[start Text provided]
Mass continuity will read:
 
:<math>
  \frac{\partial \rho}{\partial t} + \frac{1}{r^2}\frac{\partial}{\partial r}\left(\rho r^2 u_r\right) +
  \frac{1}{r \sin(\theta)}\frac{\partial \rho u_\phi}{\partial \phi} +
  \frac{1}{r \sin(\theta)}\frac{\partial}{\partial \theta}\left(\sin(\theta) \rho u_\theta\right)
    = 0.
</math>
 
These equations could be (slightly) compacted by, for example, factoring <math>1/r^2</math> from the viscous terms. However, doing so would undesirably alter the structure of the Laplacian and other quantities.
 
===Stream function formulation===
Taking the [[Curl (mathematics)|curl]] of the Navier–Stokes equation results in the elimination of pressure. This is especially easy to see if 2D Cartesian flow is assumed (<math>w = 0</math> and no dependence of anything on ''z''), where the equations reduce to:
 
:<math>\begin{align}
  \rho \left(\frac{\partial u}{\partial t} + u \frac{\partial u}{\partial x} + v \frac{\partial u}{\partial y}\right)
    &= -\frac{\partial p}{\partial x} + \mu \left(\frac{\partial^2 u}{\partial x^2} + \frac{\partial^2 u}{\partial y^2}\right) + \rho g_x \\
  \rho \left(\frac{\partial v}{\partial t} + u \frac{\partial v}{\partial x} + v \frac{\partial v}{\partial y}\right)
[end Text provided]
[start Raw data]
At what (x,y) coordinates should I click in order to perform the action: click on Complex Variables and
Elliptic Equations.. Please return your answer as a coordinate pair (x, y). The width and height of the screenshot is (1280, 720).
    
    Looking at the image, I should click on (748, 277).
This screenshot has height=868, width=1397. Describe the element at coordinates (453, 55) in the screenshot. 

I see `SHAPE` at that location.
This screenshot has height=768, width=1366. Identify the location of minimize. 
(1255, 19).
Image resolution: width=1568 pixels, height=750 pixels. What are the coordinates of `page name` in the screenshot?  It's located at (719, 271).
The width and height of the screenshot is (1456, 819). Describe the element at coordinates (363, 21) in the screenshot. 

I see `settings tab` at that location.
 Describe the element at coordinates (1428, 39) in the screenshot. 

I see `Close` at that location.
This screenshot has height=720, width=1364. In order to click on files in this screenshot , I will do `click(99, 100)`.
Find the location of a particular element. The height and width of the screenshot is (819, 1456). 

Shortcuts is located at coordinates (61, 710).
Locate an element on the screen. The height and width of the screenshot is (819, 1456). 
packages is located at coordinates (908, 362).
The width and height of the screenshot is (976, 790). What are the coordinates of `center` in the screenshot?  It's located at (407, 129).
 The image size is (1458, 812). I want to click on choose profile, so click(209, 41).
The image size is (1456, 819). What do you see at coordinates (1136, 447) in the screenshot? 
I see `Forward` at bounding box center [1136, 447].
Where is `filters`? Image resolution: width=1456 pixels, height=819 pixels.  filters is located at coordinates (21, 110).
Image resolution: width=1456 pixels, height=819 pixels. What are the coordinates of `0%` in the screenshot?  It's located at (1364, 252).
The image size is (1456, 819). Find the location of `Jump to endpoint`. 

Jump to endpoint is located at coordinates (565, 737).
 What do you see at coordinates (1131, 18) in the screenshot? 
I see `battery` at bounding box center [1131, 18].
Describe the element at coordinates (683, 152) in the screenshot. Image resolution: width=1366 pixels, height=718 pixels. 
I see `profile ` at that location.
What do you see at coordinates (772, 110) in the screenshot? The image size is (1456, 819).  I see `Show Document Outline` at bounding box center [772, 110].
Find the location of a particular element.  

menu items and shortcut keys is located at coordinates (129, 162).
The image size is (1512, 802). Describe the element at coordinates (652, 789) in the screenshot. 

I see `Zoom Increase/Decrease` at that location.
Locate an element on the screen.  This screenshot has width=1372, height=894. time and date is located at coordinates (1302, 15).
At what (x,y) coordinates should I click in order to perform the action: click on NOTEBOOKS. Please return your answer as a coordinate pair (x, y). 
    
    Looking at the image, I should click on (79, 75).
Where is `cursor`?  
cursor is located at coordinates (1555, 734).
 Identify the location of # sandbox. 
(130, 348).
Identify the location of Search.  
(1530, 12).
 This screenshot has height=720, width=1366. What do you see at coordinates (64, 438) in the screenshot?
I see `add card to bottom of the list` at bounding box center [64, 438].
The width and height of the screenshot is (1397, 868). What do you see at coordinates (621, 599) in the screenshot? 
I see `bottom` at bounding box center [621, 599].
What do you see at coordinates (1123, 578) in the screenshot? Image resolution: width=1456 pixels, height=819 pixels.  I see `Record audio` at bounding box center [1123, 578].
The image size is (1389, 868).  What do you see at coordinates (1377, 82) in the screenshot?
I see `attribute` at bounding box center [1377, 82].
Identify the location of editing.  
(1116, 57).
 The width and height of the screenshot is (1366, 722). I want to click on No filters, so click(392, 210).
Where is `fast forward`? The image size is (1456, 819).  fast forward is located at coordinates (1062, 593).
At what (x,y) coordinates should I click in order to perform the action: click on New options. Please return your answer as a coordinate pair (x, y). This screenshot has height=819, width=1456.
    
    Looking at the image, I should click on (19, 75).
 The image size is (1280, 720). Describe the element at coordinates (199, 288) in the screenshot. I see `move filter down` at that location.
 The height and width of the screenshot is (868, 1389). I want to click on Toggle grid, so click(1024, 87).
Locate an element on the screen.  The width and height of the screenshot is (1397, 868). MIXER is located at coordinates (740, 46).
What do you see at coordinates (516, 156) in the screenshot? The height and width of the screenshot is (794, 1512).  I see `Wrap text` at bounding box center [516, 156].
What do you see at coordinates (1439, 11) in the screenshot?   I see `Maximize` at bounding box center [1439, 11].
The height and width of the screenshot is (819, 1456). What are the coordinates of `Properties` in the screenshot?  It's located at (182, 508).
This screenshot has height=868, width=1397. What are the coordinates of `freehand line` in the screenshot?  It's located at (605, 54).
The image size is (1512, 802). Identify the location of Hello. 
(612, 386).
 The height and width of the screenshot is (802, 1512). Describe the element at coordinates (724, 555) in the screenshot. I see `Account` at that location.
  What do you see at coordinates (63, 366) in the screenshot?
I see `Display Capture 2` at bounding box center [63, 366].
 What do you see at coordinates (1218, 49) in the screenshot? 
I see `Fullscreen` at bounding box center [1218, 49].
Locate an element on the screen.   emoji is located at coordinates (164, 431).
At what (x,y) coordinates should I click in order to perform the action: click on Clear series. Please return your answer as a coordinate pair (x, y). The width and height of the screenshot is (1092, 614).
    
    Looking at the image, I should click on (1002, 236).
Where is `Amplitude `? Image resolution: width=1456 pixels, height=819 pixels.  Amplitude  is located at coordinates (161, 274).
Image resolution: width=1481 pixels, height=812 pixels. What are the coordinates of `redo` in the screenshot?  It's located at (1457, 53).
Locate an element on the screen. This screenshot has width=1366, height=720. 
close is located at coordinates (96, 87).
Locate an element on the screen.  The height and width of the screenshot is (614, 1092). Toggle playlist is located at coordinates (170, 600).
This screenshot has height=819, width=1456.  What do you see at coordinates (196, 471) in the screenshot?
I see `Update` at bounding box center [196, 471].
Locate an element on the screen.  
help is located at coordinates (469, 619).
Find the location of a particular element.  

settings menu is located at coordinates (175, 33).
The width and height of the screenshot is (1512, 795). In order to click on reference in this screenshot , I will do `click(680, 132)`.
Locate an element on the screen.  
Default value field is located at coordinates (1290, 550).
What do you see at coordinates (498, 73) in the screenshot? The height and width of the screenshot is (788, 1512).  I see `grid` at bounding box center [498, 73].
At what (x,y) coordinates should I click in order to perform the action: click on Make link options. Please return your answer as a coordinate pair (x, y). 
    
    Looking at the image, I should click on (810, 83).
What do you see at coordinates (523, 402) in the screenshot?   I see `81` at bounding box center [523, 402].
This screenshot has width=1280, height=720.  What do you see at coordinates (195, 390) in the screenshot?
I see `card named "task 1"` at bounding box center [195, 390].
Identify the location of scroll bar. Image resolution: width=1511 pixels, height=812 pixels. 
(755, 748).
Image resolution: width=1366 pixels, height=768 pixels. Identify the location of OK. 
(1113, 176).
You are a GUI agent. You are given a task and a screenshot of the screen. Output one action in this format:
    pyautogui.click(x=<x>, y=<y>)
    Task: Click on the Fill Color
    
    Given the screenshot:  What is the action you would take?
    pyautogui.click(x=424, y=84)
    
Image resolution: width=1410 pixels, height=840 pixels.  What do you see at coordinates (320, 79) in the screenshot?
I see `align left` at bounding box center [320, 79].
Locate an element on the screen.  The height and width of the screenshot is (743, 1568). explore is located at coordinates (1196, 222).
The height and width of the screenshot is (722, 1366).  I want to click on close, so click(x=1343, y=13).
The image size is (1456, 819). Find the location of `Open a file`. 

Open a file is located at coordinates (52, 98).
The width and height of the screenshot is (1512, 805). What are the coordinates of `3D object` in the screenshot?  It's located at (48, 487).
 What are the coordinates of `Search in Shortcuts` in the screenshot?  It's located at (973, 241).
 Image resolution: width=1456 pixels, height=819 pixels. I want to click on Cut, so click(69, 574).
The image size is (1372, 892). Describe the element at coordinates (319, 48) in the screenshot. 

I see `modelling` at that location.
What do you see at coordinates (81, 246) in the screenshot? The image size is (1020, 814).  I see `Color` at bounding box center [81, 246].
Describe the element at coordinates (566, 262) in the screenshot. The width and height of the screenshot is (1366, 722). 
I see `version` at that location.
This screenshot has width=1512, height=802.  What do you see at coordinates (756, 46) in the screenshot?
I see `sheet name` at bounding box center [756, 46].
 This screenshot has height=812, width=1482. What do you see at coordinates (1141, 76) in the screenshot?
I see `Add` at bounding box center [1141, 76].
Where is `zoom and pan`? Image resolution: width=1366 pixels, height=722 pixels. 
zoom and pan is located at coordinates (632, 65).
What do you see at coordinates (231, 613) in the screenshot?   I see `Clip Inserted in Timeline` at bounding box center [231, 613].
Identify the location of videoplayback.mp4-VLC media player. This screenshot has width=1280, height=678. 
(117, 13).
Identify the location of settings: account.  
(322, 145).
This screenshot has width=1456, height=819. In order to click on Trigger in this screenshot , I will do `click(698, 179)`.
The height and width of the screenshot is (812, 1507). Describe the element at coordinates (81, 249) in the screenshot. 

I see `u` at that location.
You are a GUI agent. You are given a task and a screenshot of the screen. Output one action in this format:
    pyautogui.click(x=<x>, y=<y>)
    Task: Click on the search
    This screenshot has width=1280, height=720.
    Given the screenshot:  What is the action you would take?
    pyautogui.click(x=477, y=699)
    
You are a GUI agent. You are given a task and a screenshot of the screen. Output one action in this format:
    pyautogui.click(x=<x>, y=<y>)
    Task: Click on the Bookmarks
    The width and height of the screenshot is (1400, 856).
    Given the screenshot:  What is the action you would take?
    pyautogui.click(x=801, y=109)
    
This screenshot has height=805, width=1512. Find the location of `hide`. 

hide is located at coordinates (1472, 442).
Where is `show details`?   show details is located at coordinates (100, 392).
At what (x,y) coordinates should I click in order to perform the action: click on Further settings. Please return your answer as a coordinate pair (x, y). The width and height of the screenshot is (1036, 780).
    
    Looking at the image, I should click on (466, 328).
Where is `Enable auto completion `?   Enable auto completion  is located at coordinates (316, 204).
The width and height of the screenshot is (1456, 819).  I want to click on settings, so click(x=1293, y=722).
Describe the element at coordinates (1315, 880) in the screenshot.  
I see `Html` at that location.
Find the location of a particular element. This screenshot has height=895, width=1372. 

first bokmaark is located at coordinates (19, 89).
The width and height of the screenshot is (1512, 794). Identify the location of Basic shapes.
[end Raw data]
What you will do:
1 > In the Navier–Stokes passage, what does taking the curl of the Navier–Stokes equation eliminate?
2 > Reproduce the part of the records that opens with the line containing "Image resolution: width=1366 pixels, height=768" and closes with the line containing "coordinates (1196, 222).", with both of those lines included.

Responses to the tasks:
1 > It eliminates pressure.

2 >
Image resolution: width=1366 pixels, height=768 pixels. Identify the location of OK. 
(1113, 176).
You are a GUI agent. You are given a task and a screenshot of the screen. Output one action in this format:
    pyautogui.click(x=<x>, y=<y>)
    Task: Click on the Fill Color
    
    Given the screenshot:  What is the action you would take?
    pyautogui.click(x=424, y=84)
    
Image resolution: width=1410 pixels, height=840 pixels.  What do you see at coordinates (320, 79) in the screenshot?
I see `align left` at bounding box center [320, 79].
Locate an element on the screen.  The height and width of the screenshot is (743, 1568). explore is located at coordinates (1196, 222).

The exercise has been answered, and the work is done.